En transférant des prisonniers aux services secrets afghans, le Canada s'est rendu complice d'un système de torture généralisé, et n'a rien fait pour corriger la situation malgré des signaux d'alarme répétés, a souligné mercredi le diplomate canadien Richard Colvin, dans un témoignage explosif en comité parlementaire spécial sur l'Afghanistan.

 

En poste en Afghanistan d'avril 2006 à octobre 2007, M. Colvin est venu expliquer ce qu'il avait écrit en octobre dans un affidavit devant servir à la Commission d'examen des plaintes concernant la police militaire, avant qu'elle ne soit suspendue, dans ce qui a été perçu comme une tentative d'Ottawa de museler le diplomate de carrière.

«Les informations dont on dispose, de plusieurs sources, nous indiquent que selon toute probabilité, tous les détenus que nous avons transférés ont été torturés», a dit M. Colvin, dans une salle de comité bondée comme jamais.

«Ce sont les procédures d'usage dans les interrogatoires à Kandahar», a-t-il ajouté. La privation de sommeil, les décharges électriques, les coups de bâton et même les abus sexuels étaient monnaie courante, selon lui.

Le diplomate, aujourd'hui en poste à Washington, prétend avoir fait état des allégations de torture des prisonniers transférés dans près de 20 rapports envoyés aux plus hautes autorités canadiennes, de Rick Hillier, alors chef d'état-major des Forces canadiennes, à David Mulroney, sous-ministre responsable de l'Afghanistan, et jusqu'au Conseil privé à Ottawa.
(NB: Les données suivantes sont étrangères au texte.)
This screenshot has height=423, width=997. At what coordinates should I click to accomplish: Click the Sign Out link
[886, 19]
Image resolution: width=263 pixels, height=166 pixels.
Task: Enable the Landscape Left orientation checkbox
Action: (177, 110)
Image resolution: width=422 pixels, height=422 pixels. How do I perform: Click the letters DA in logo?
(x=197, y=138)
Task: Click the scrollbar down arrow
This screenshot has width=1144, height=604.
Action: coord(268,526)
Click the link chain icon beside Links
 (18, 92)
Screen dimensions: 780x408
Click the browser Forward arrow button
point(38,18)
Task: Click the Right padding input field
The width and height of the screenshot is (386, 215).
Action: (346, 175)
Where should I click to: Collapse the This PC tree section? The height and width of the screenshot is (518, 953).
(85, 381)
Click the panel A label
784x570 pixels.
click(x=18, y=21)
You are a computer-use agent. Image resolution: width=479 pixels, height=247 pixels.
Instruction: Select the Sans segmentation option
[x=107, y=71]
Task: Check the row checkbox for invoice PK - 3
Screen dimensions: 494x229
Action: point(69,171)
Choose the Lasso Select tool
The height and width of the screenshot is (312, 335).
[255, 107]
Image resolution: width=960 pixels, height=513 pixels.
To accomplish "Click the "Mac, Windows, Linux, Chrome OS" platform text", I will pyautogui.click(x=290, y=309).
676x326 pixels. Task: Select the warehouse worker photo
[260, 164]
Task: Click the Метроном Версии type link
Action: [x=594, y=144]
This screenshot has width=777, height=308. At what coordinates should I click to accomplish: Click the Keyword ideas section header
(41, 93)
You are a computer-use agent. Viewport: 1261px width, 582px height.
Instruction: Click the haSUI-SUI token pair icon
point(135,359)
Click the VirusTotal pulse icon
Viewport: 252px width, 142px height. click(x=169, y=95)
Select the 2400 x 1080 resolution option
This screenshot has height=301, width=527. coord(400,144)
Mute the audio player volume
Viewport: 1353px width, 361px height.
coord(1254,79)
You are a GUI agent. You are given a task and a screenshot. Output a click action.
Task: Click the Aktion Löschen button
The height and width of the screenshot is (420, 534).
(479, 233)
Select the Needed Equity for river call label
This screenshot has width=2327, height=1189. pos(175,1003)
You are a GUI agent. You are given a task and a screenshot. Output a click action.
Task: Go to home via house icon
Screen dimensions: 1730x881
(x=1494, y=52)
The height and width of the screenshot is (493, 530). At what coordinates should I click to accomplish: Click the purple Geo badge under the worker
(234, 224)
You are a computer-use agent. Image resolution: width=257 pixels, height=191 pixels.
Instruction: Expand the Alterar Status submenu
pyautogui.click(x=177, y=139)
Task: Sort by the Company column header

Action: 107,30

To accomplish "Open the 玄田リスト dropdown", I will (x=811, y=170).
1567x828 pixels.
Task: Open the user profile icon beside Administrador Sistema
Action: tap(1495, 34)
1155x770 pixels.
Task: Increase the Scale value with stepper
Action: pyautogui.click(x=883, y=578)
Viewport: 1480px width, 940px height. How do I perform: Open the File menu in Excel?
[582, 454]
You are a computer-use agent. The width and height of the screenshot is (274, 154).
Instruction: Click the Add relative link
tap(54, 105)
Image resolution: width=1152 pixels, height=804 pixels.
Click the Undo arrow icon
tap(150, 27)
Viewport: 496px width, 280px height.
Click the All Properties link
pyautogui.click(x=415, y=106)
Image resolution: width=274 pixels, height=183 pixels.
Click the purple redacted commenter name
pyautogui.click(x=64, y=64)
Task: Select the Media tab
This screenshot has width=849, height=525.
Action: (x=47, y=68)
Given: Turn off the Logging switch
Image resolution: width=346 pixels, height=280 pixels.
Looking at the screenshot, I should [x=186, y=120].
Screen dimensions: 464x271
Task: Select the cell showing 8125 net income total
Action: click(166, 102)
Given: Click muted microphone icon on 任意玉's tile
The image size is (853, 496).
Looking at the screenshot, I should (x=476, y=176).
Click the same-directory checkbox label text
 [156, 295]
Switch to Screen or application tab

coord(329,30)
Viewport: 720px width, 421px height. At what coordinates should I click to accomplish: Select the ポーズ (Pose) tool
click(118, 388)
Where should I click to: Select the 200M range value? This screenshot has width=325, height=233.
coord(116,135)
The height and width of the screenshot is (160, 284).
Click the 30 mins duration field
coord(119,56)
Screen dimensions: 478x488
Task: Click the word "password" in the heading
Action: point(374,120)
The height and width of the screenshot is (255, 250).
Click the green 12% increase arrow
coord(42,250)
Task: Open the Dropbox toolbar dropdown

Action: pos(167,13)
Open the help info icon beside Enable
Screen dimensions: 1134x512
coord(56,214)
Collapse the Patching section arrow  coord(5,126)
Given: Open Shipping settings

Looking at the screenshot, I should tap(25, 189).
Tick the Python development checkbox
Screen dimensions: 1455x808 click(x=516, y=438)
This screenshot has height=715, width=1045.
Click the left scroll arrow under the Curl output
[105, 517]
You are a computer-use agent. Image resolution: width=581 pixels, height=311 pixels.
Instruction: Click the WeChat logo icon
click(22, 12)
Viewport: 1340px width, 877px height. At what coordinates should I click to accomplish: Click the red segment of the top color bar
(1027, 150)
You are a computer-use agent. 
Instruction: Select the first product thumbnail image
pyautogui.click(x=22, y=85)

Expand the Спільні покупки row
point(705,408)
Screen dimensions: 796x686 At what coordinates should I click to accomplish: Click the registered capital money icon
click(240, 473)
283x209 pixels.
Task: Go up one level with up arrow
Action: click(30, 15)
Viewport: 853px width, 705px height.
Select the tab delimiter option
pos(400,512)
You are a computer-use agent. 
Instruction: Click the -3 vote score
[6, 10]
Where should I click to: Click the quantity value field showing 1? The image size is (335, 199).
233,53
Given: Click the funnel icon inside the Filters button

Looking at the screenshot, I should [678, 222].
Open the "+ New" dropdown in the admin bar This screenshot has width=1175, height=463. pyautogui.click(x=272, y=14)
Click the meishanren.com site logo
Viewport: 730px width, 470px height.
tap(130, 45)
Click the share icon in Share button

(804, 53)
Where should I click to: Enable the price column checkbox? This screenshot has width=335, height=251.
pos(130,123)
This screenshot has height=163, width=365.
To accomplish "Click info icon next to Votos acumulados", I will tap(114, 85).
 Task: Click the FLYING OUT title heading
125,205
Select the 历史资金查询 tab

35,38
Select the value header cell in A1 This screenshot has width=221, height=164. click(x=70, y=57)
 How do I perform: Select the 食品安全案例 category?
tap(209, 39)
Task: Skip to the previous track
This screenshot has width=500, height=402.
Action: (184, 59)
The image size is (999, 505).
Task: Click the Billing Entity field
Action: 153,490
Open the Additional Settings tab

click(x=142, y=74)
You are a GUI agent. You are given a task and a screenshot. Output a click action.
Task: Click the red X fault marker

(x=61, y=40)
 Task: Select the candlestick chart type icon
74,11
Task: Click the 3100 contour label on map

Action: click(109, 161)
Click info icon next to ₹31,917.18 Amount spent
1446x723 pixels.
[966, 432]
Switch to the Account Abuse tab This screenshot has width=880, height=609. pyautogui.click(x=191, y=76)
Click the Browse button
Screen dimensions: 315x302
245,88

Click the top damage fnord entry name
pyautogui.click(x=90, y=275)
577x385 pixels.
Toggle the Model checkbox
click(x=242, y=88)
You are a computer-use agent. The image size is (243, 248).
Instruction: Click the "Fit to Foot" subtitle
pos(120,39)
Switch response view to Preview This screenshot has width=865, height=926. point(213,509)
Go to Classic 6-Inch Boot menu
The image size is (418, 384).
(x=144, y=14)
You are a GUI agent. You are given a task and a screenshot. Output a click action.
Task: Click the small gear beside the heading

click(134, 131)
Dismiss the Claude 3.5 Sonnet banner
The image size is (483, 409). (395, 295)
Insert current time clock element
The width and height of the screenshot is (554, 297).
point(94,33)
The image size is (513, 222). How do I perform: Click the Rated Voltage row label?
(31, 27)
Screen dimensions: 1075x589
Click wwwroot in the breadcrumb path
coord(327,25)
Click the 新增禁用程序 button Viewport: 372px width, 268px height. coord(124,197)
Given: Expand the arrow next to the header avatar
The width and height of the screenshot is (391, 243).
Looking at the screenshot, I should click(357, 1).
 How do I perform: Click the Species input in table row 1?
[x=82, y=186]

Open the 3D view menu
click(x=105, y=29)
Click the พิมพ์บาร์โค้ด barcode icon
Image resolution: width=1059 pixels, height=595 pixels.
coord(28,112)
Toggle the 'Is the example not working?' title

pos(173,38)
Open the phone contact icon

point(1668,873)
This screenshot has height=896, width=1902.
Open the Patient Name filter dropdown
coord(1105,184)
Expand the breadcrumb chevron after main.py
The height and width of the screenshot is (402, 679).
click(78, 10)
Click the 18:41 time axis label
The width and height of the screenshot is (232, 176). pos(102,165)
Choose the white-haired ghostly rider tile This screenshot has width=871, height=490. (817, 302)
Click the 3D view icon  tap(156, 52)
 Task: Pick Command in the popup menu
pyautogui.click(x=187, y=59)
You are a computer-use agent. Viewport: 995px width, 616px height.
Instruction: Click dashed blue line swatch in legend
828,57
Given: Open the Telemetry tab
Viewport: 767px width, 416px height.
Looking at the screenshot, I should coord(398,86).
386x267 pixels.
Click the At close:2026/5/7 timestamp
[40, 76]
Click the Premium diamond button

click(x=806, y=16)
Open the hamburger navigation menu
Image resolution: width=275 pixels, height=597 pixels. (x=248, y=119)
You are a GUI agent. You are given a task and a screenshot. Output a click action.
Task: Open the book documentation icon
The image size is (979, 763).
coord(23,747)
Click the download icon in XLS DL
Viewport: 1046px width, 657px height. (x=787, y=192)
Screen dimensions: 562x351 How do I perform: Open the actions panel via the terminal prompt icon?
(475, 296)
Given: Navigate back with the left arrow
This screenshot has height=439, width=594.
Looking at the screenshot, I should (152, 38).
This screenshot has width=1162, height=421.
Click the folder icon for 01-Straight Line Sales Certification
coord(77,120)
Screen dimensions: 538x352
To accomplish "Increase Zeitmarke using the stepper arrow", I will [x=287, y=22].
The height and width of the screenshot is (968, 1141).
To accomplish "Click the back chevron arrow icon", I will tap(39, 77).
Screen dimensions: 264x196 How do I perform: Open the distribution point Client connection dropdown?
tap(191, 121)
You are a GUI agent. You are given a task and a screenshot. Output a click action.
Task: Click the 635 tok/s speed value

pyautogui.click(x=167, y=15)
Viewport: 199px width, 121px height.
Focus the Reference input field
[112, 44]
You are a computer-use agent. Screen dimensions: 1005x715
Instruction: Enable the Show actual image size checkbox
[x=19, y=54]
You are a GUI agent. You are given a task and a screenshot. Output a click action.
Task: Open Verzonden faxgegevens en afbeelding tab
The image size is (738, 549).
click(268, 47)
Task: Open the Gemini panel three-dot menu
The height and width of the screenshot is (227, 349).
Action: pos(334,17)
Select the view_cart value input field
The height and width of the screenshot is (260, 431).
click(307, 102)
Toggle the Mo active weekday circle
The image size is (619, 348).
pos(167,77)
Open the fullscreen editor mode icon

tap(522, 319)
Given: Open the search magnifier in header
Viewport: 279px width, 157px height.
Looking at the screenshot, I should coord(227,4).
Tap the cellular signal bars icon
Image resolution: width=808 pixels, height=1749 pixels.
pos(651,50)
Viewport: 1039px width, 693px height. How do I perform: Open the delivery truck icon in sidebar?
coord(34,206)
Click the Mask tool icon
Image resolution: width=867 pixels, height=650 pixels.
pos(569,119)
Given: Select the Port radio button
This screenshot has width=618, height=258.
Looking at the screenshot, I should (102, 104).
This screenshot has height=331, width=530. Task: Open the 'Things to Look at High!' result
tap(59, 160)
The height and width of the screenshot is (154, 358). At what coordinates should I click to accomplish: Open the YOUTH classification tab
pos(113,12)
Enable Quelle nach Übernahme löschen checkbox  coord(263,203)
Or, Ottawa n'a rien fait pour que la situation change pendant l'année et demie pendant laquelle il était sur place, a-t-il déploré. M. Colvin a même affirmé avoir reçu des pressions pour ne plus discuter de la question par écrit, mais plutôt seulement par téléphone.

«La complicité du Canada dans la torture a amené certaines populations locales à se retourner contre nous, renforçant ainsi l'insurrection», a-t-il estimé, jugeant que les prisonniers interceptés par les Canadiens n'étaient pas «de haut calibre» et que certains ont très probablement été torturés alors qu'ils étaient innocents.

Les membres du gouvernement de Stephen Harper, dont les ministres Peter MacKay et Gordon O'Connor, ont toujours affirmé de pas avoir eu connaissance des allégations de torture et des rapports de M. Colvin.

Selon le spécialiste du renseignement, il serait peu probable, mais tout de même «possible», que le gouvernement n'ait pas été mis au parfum, compte tenu de la culture du secret dans les cercles militaires.

Le témoignage de plus d'une heure et demie a secoué les parlementaires.

Les membres du caucus conservateur membres du comité spécial sur l'Afghanistan ont tenté par tous les moyens de discréditer la version de M. Colvin, allant jusqu'à prétendre que la torture des prisonniers afghans n'avait jamais été prouvée. Pourtant, les transferts de prisonniers avaient justement cessé à la fin de l'année 2007 à la suite d'allégations de torture.

Le député d'Edmonton-Centre, Laurie Hawn, a reproché au diplomate ne pas avoir discuté de la situation des prisonniers avec les ministres du gouvernement lors de visites officielles. «Si c'était si important, vous en auriez parlé avec les autorités compétentes quand vous en avez eu la chance. Alors permettez-moi d'être sceptique», a souligné M. Hawn, acerbe.

M. Colvin n'a reçu que des informations concernant des allégations de torture «de seconde main», et de la part d'insurgés afghans «devenus des maîtres en stratégies de communication», a ajouté la députée conservatrice Cheryl Gallant.

Mais pour l'opposition, le témoignage de M. Colvin est incontestable.

Le comportement des conservateurs est «ignoble», a jugé le député libéral Ujjal Dosanjh. «C'était une stratégie pathétique d'essayer de discréditer un de nos meilleurs diplomates», a dit le député du NPD Paul Dewar.

«Je pense qu'on fait face à un énorme camouflage de la part du gouvernement», a pour sa part renchéri Claude Bachand, du Bloc québécois.

À l'issue de son témoignage, M. Colvin a refusé de répondre aux questions des journalistes. Son avocate a expliqué qu'il lui était interdit de parler aux médias. M. Colvin a dit en comité se trouver dans une position intenable. Le mois dernier, il était passible d'une peine d'emprisonnement s'il refusait de participer à la Commission d'examen des plaintes concernant la police militaire, mais aussi s'il y participait et révélait des informations pouvant nuire à la sécurité nationale.